Так считал мессир д’Артуа, и его любимой мечтой было принести самому Крест своему возлюбленному брату.
– Робер, – прошептал Людовик с внезапной нежностью. – Это так на него похоже.
Остальная часть рассказа представляла для Людовика куда меньший интерес. Трагическая гибель Креста заслонила от него все остальные трагедии, хотя предательство тамплиера, отдавшего благородную даму Санси принцу-мусульманину, не могло не произвести на него впечатления. Рено надеялся, что тайна его рождения так и останется тайной, однако совершенно неожиданно пришлось вернуться к этому вопросу. Король внезапно спросил:
– В вашем страстном желании спасти королеву не таилась ли подспудная надежда воспользоваться спасением в своих целях?

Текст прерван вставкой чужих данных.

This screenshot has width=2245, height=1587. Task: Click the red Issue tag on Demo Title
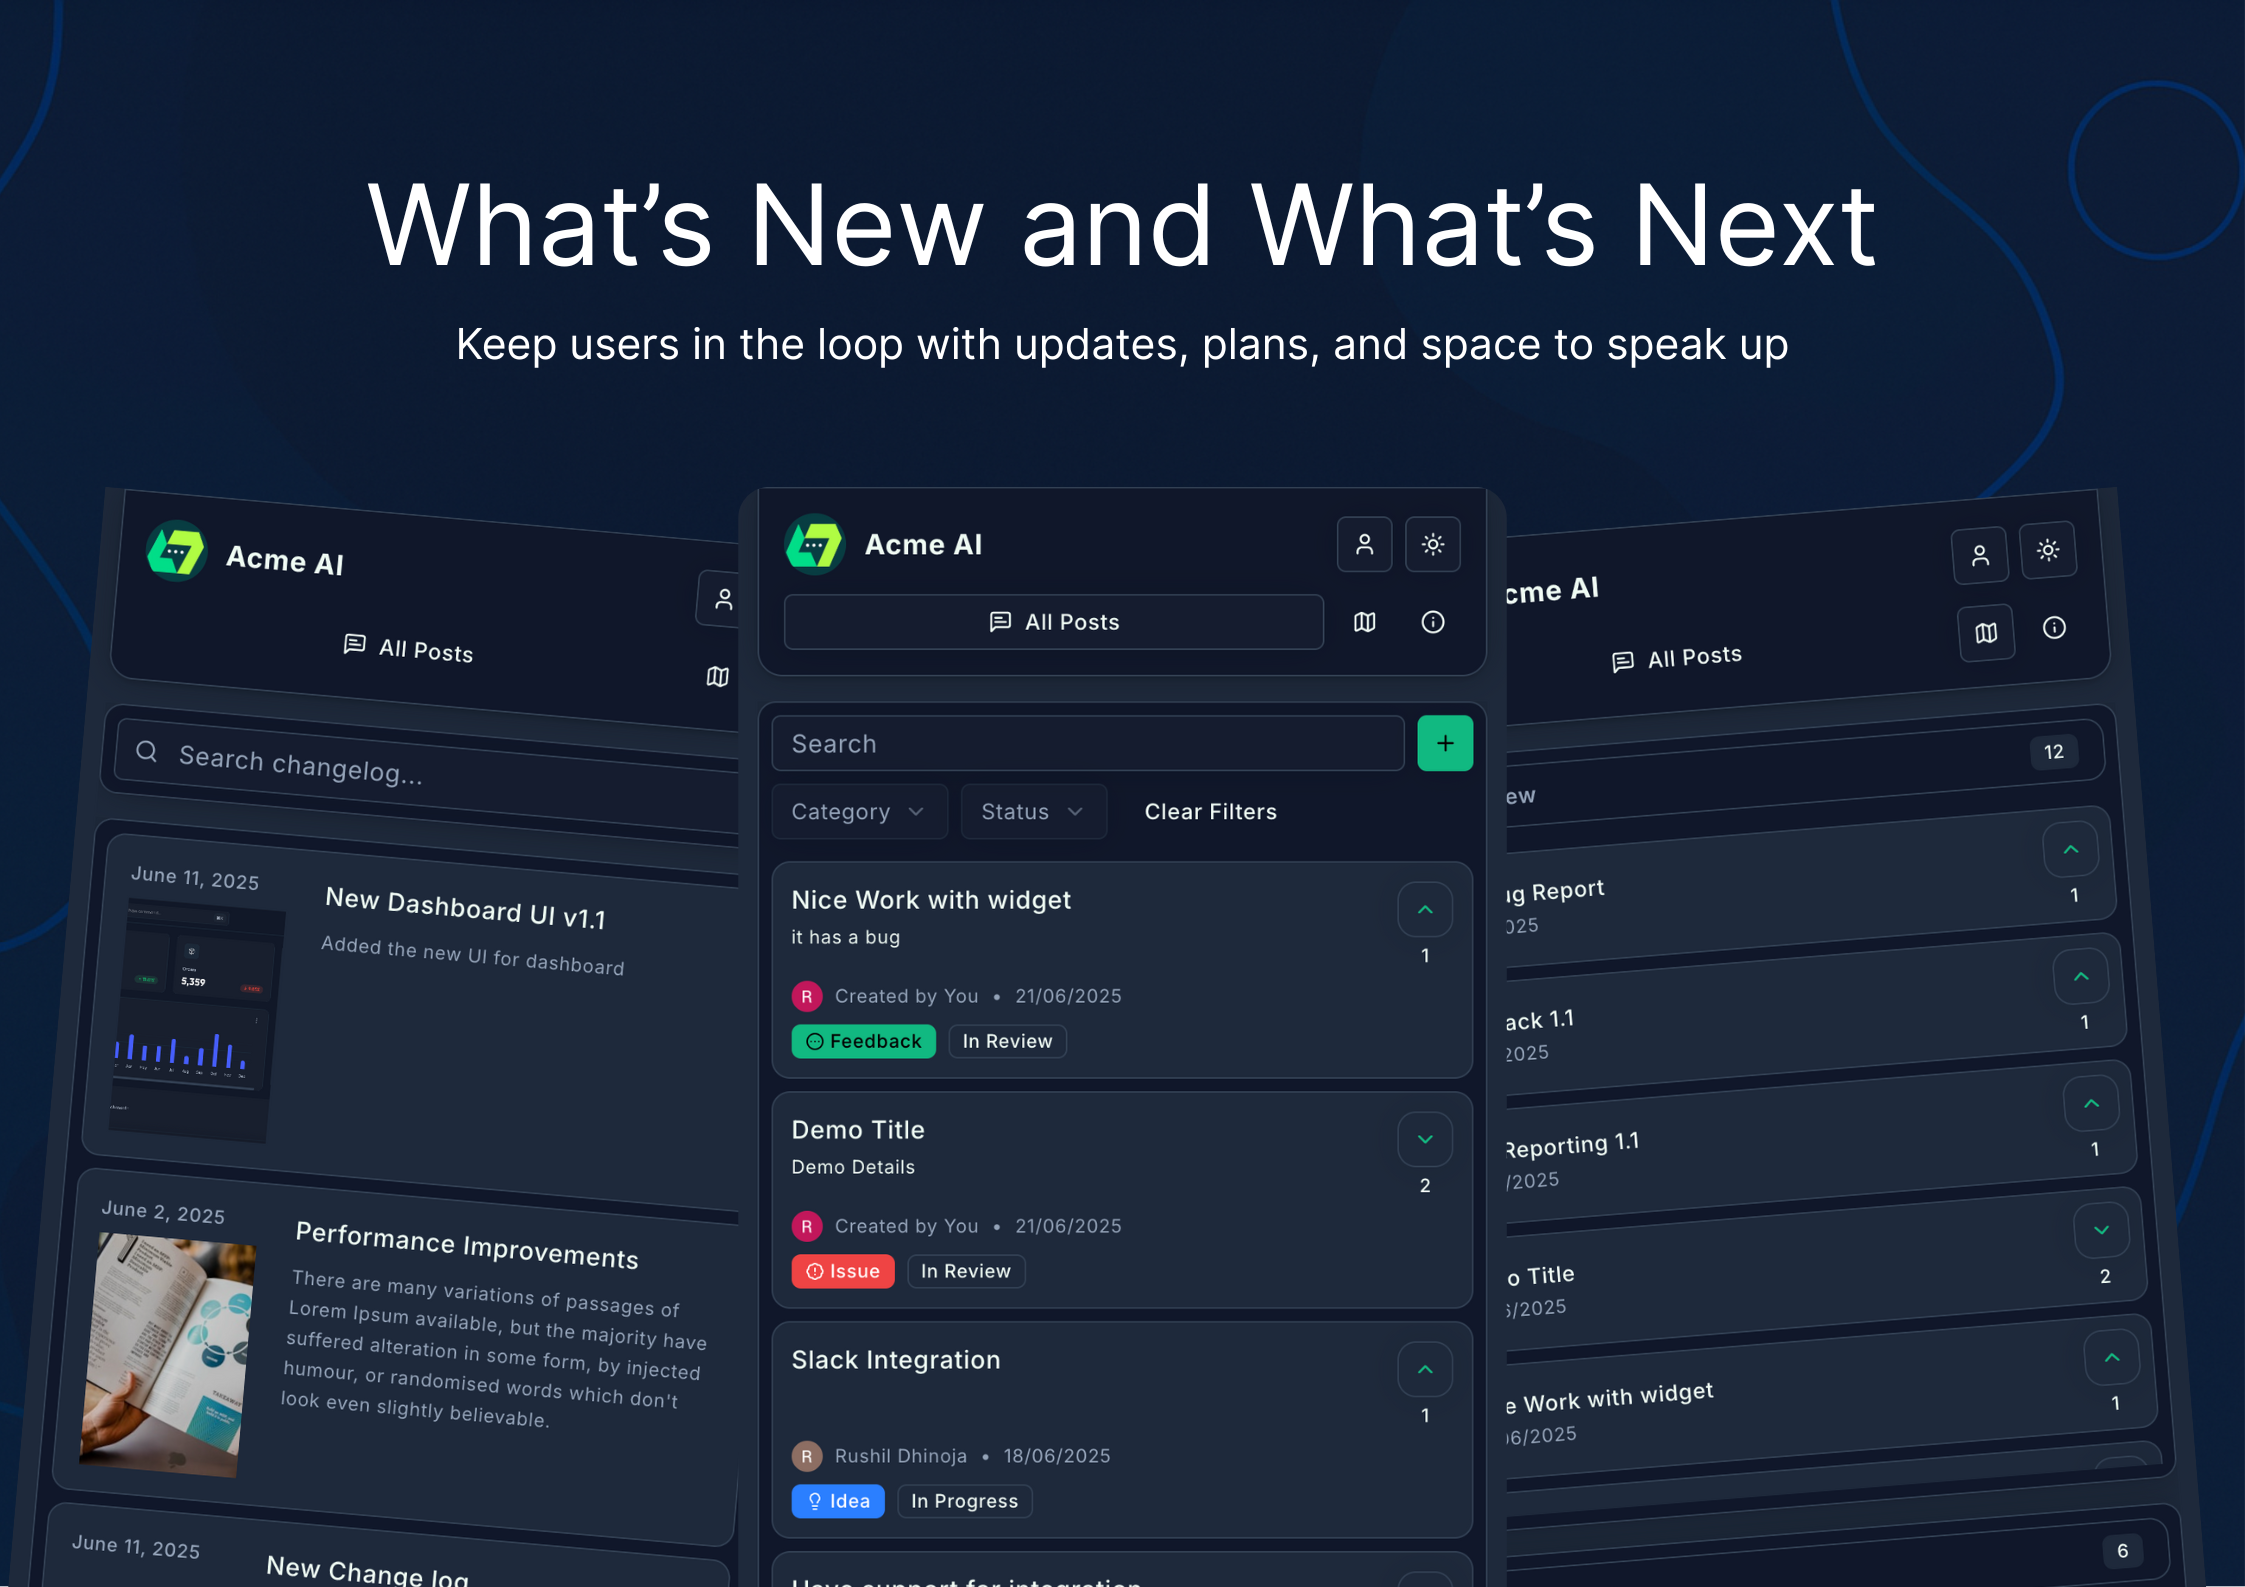coord(842,1271)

– Я не понимаю, что имеет в виду король?
– Не понимаете? Неужели вы посмеете отрицать, что до такой степени влюблены в королеву, что готовы были бы даже подтолкнуть ее к прелюбодеянию?
– Сир! – воскликнул Рено, придя в ужас от той грубой прямоты, с какой заговорил с ним охваченный ревностью супруг, требуя от него перед лицом Господа признания в любви к собственной супруге.
Между тем король настаивал:
– Признавайтесь же! Если вы не признаетесь, вы не только солжете, но и будете отрицать очевидное! Или скажете, что это не ваше?
Тонкие пальцы короля развернули перед Рено маленький свиток с портретом, который у него украл Ронселен. Увидев портрет, Рено успокоился. Правду признать он не боялся.
– Портрет в самом деле принадлежит мне, – согласился он, – но признаюсь, не могу понять, как он оказался в руках Его Величества, потому что Ронселен де Фос украл его у меня, когда заставил копать землю под акацией у Рогов Хаттина…
– Вы переходите границы дозволенного, дерзая задавать вопросы королю. Как у нас оказался портрет, вас не касается. Но вы оскорбите Наше Королевское Величество, если только признаетесь в вашей любви к той, чей портрет вы посмели носить с собой! Так признавайтесь же!
– В чем? В том, что я люблю и чту этот прекрасный образ? Признаюсь от всего сердца, сир, но в моей любви нет и тени оскорбления Ее или Вашего Королевского Величества. На портрете изображена вовсе не Ее Величество королева Маргарита, а моя бабушка, Изабелла Иерусалимская. Ее дочь, а моя мать, Мелизанда Иерусалимская-Лузиньян, принцесса Антиохийская, была рождена от единственной ночи любви с Тибо де Куртене.
– С вашим отцом? Ничего не понимаю.
– Нет, сир, с моим дедушкой. Вся правда должна сегодня воссиять перед королем, и я признаюсь: Тибо де Куртене пожелал признать меня своим сыном… с согласия церкви… чтобы я мог носить имя де Куртене. Он сделал это из любви ко мне, потому что имя моего отца обрекло бы меня на смерть.
– И кто же он? Или его имя даже невозможно назвать?
– На христианской земле – невозможно. Его Величество может судить сам: моим отцом был повелитель Алеппо аль-Азиз Мухаммед. Принц, которому передали даму Санси, оказался моим сводным братом. Он отнесся к нам обоим по-дружески, отпустив нас на свободу…
– Господи, помилуй!
Минуту спустя стражники вновь отвели Рено в тюрьму. Король снова простерся перед алтарем…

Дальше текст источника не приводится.